*Problem to work on*
Copy the data from the line that contains "This screenshot has width=1149, height=625." to its last line, exactly, including both of those lines and leaving out everything before.

----

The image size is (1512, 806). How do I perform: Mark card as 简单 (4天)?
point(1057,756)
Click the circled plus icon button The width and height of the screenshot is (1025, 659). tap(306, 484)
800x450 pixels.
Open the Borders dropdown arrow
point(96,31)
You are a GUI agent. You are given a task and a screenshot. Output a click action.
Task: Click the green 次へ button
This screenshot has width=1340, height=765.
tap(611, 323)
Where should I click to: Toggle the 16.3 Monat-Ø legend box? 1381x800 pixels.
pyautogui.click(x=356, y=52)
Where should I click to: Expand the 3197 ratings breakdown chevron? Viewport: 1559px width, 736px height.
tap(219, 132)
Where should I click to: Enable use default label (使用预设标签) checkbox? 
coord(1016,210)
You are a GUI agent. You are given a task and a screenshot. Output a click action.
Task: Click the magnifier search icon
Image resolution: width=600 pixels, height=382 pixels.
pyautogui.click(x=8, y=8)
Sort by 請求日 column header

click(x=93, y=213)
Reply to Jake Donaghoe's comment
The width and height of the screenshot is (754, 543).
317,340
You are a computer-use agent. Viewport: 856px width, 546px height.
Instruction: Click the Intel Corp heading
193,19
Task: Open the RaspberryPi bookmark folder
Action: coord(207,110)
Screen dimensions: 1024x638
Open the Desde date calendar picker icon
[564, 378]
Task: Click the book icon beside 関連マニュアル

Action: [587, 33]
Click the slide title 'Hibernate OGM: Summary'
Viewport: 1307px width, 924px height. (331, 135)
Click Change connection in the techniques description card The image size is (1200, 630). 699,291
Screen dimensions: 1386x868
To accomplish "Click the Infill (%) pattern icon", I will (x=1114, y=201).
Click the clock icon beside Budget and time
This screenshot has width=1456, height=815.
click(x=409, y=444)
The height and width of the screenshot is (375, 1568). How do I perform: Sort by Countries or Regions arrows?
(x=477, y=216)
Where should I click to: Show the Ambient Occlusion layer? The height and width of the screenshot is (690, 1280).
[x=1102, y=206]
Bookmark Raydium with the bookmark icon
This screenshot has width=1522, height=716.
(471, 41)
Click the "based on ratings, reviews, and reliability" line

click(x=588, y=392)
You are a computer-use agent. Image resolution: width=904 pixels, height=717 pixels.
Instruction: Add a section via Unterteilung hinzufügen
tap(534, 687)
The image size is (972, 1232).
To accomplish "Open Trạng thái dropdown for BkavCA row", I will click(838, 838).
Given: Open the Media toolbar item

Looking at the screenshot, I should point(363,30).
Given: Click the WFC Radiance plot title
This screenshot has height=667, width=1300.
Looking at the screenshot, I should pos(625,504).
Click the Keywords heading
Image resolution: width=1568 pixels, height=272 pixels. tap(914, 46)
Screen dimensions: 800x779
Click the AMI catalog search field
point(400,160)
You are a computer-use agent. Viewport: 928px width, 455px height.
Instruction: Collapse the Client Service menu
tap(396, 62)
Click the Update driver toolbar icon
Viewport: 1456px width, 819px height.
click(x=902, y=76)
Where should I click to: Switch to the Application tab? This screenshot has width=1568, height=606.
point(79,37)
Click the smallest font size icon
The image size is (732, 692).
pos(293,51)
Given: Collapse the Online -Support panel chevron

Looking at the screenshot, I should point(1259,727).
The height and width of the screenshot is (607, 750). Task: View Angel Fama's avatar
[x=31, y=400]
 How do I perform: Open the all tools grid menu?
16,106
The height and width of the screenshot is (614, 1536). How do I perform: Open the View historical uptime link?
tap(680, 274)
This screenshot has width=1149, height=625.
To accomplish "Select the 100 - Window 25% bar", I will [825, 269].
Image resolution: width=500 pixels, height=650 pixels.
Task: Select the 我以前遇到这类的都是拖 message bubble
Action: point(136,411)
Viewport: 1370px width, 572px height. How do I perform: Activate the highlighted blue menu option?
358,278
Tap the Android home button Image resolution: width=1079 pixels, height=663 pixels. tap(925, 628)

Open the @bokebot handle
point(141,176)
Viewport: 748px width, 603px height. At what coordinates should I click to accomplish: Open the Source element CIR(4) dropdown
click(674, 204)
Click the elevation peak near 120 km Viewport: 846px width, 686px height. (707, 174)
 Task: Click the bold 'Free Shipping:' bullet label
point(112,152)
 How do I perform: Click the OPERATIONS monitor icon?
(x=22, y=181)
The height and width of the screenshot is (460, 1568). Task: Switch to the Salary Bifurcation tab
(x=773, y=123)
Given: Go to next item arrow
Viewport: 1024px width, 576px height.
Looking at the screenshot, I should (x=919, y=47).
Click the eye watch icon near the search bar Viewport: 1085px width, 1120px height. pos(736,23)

----

*Expected output*
This screenshot has width=1149, height=625.
To accomplish "Select the 100 - Window 25% bar", I will [825, 269].
Image resolution: width=500 pixels, height=650 pixels.
Task: Select the 我以前遇到这类的都是拖 message bubble
Action: point(136,411)
Viewport: 1370px width, 572px height. How do I perform: Activate the highlighted blue menu option?
358,278
Tap the Android home button Image resolution: width=1079 pixels, height=663 pixels. tap(925, 628)

Open the @bokebot handle
point(141,176)
Viewport: 748px width, 603px height. At what coordinates should I click to accomplish: Open the Source element CIR(4) dropdown
click(674, 204)
Click the elevation peak near 120 km Viewport: 846px width, 686px height. (707, 174)
 Task: Click the bold 'Free Shipping:' bullet label
point(112,152)
 How do I perform: Click the OPERATIONS monitor icon?
(x=22, y=181)
The height and width of the screenshot is (460, 1568). Task: Switch to the Salary Bifurcation tab
(x=773, y=123)
Given: Go to next item arrow
Viewport: 1024px width, 576px height.
Looking at the screenshot, I should (x=919, y=47).
Click the eye watch icon near the search bar Viewport: 1085px width, 1120px height. pos(736,23)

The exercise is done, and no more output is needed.